● **EXCERPTED DATA**
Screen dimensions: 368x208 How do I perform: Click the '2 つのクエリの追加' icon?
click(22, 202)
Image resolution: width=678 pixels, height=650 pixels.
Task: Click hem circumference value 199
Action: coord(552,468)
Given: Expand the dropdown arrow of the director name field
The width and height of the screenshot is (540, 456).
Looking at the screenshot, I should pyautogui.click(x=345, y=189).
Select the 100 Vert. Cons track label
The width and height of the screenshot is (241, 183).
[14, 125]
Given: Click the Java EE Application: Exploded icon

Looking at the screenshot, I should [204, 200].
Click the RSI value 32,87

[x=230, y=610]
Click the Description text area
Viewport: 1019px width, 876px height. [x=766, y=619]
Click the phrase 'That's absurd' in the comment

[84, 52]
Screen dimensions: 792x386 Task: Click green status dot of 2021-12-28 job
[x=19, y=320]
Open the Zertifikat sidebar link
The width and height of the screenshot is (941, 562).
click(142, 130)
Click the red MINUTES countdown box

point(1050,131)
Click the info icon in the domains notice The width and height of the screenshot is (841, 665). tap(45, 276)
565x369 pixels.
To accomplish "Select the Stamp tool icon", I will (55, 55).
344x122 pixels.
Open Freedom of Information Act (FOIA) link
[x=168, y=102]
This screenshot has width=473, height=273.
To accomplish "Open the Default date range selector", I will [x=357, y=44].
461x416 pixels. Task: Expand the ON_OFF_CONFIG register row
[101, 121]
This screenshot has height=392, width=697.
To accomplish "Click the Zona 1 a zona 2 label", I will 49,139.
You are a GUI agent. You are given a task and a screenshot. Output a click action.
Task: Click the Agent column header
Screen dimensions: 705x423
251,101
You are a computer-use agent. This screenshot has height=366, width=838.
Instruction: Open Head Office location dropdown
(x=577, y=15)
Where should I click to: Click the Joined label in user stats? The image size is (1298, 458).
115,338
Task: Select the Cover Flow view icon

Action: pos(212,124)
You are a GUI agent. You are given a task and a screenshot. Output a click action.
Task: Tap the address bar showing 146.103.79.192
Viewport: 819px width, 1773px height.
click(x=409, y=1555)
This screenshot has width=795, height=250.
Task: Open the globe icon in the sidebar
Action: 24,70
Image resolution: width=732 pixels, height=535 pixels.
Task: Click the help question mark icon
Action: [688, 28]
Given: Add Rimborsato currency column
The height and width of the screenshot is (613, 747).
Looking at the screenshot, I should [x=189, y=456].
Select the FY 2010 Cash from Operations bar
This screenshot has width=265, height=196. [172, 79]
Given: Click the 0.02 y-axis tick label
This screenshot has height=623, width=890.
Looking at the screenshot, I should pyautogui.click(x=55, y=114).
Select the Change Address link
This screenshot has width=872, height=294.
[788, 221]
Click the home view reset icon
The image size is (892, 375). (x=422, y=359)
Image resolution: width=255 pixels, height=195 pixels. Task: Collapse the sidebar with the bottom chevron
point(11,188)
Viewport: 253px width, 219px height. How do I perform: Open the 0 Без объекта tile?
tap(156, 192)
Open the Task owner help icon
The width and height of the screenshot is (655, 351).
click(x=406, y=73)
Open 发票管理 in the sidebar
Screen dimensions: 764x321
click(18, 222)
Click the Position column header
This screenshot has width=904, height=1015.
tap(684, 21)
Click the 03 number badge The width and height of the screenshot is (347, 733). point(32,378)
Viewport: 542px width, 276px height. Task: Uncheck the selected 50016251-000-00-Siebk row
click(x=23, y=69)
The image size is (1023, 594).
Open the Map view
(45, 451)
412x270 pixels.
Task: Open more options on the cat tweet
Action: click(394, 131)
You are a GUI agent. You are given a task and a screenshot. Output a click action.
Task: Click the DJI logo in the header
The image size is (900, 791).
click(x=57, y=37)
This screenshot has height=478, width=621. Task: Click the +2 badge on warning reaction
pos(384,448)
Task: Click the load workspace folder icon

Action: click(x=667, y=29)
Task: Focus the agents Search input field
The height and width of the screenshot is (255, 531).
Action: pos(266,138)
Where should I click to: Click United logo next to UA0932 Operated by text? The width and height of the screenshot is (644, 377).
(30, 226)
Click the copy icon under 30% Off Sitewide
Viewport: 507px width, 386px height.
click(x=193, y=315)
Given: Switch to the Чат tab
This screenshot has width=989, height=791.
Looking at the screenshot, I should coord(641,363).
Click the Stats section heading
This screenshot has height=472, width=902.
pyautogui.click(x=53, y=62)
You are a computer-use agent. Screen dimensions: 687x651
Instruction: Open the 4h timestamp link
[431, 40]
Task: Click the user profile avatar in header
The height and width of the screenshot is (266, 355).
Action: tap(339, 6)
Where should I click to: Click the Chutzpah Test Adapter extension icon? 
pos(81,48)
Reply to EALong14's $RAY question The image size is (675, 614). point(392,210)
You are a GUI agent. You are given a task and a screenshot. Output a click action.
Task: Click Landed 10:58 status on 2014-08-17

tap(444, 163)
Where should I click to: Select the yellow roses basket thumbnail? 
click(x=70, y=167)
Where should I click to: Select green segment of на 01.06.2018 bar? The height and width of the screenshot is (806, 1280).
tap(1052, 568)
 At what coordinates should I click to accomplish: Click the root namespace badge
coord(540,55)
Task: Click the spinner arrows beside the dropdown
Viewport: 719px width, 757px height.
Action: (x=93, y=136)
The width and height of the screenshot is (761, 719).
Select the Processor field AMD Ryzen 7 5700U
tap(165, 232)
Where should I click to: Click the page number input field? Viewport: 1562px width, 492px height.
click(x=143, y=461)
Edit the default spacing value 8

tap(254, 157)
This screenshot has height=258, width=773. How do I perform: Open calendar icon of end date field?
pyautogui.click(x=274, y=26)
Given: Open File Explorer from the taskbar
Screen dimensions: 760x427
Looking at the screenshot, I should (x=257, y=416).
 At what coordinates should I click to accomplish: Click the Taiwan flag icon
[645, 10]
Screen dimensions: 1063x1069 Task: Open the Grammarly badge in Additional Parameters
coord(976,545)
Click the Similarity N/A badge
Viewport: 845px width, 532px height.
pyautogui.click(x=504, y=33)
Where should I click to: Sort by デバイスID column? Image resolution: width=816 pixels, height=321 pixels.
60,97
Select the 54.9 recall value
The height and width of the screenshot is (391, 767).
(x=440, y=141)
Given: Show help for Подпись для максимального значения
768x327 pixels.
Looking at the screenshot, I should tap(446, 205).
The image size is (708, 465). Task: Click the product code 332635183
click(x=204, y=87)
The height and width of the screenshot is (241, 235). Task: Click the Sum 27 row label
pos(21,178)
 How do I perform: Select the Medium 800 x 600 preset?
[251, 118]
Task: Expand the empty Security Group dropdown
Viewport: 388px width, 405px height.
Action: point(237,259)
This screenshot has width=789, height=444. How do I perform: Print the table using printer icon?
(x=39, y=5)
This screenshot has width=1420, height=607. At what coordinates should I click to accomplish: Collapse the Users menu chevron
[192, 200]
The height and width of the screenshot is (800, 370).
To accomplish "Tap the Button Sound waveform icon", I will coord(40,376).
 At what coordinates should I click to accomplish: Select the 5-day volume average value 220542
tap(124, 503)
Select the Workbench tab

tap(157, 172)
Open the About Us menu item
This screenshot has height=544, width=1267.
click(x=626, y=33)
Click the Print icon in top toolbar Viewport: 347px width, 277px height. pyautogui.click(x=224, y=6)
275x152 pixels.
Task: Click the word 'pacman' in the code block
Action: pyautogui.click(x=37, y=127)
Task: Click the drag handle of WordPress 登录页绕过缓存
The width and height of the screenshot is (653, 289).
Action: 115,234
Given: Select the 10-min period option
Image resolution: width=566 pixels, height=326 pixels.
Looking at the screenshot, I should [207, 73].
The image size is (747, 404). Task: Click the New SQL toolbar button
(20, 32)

● **EXERCISE**
Return only the lines between the one holding "Viewport: 819px width, 1773px height." and the one holding "Given: Add Rimborsato currency column", inclusive, exactly as they appear above.

● **ANSWER TO THIS TASK**
Viewport: 819px width, 1773px height.
click(x=409, y=1555)
This screenshot has width=795, height=250.
Task: Open the globe icon in the sidebar
Action: 24,70
Image resolution: width=732 pixels, height=535 pixels.
Task: Click the help question mark icon
Action: [688, 28]
Given: Add Rimborsato currency column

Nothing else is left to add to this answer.